* Passage to read:
BEGIN
Evaluate right side of equation for \( x = 2 \) : \( \quad 3 (-x + 4) - 3 = 3 (-(2) + 4) - 3 = 3 \)

Left side and right are both equal to 3 for \( x = 2 \), therefore \( x = 2 \) is a solution to the given equation.

The method of solving equations with fractions adopted here is the one where we get rid of fractions first (to avoid dealing with fraction) by multiplication and then solve the equation.

Example 6

Solve the equation \( \quad \dfrac{x}{2} = - 3 \) and check the solution obtained.

__Solution to Example 6__

To eliminate the denominator \( 2 \) in \( \dfrac{x}{2} \), we multiply the two sides of the equation by the denominator \( 2 \)

\( \quad \color{red}2 \left(\dfrac{x}{2} \right) = \color{red}2 (- 3) \)

Simplify

\( \quad x = - 6 \)

Check the solution obtained in the original (given) equation

Left side of equation for \( x = -6 \) : \( \quad \dfrac{x}{2} = \dfrac{-6}{2} = - 3 \)

Left side and right are both equal to \( - 3 \) for \( x = - 6 \), therefore \( x = - 6 \) is a solution to the given equation.

Example 7

Solve the equation \( \quad \dfrac{x}{3} - \dfrac{1}{2} = \dfrac{1}{3} \) and check the solution obtained.

__Solution to Example 7__

We now have two fractions with denominators \( 2 \) and \( 3 \) in the given equation. In order to get rid of the fractions, we need to multiply both sides of the equation by the LCM (lowest common multiple) of the two different denominators \( 2 \) and \( 3 \).

Find the LCM of \( 2 \) and \( 3 \) which is \( 6 \).

Multiply both sides of the equation by the LCM which is \( 6 \)

\( \quad\quad \color{red}6 \left( \dfrac{x}{3} - \dfrac{1}{2} \right) = \color{red}6 \left(\dfrac{1}{3}\right) \)

Distribute the factor \( 6 \)

\( \quad\quad 6 \left(\dfrac{x}{3} \right) - 6 \left(\dfrac{1}{2} \right) = 6 \left(\dfrac{1}{3} \right) \)

Rearrange as

\( \quad\quad \left(\dfrac{6}{3} \right) x - \left(\dfrac{6}{2} \right) = \left(\dfrac{6}{3} \right) \)

Simplify

\( \quad\quad 2x - 3 = 2 \)

NOTE: One step, which is the multiplication of both sides of the equation by the LCM of the denominators, is needed to get rid of the fractions because the LCM is a multiple of each denominator.
END
* Job 1:
Reproduce the part of the passage on solving equations with fractions starting at "NOTE: One step, which" and ending at "of each denominator.".
* Job 2:
In the passage on solving equations with fractions, what number is found as the LCM of the denominators 2 and 3 in Example 7?
The material after this plays no role here.

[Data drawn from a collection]
BEGIN
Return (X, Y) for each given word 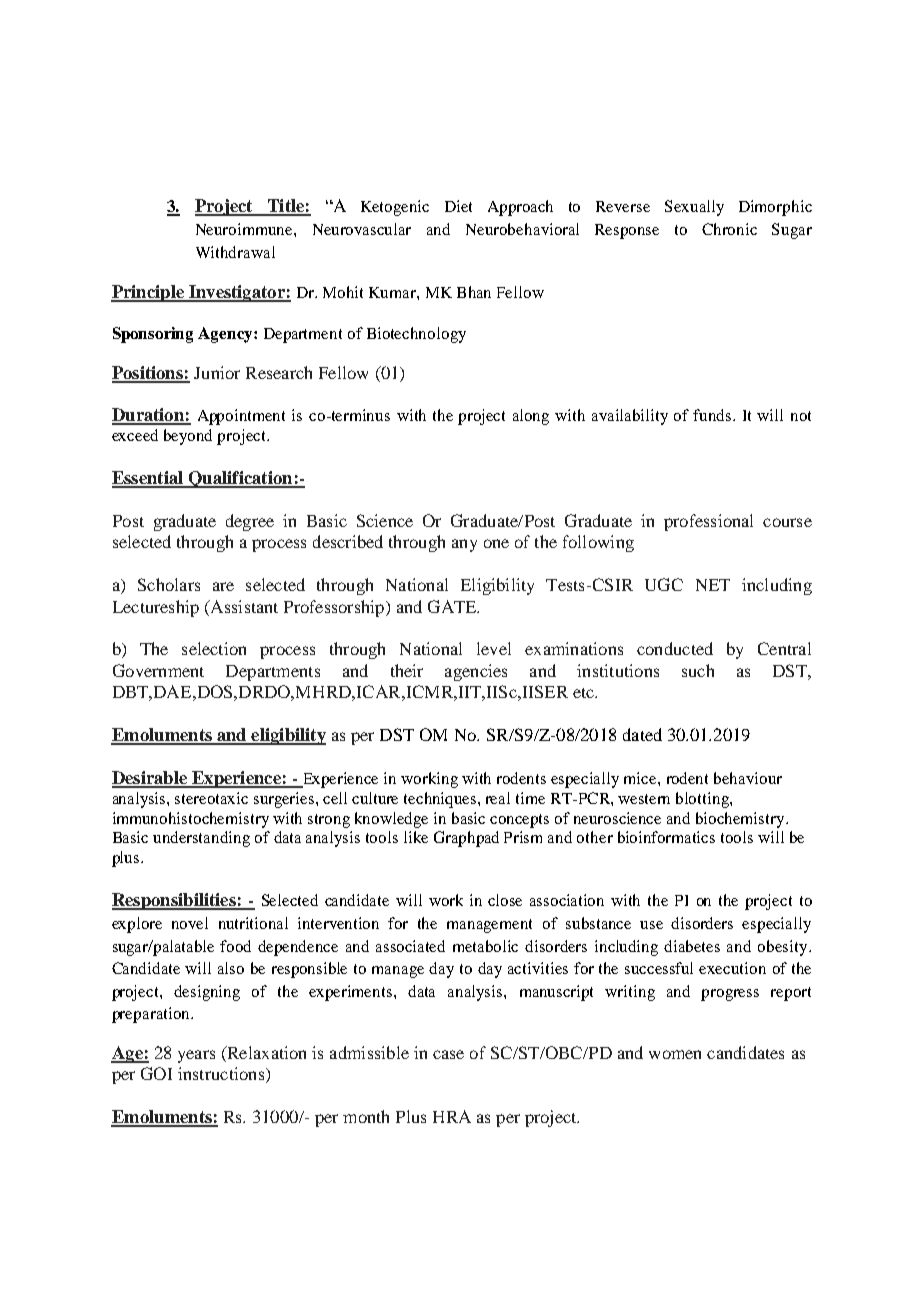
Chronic (729, 229)
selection (214, 648)
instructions (222, 1075)
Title (285, 207)
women (675, 1054)
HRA (452, 1116)
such (698, 670)
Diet (458, 206)
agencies (476, 672)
END
* Task result 1:
NOTE: One step, which is the multiplication of both sides of the equation by the LCM of the denominators, is needed to get rid of the fractions because the LCM is a multiple of each denominator.

* Task result 2:
6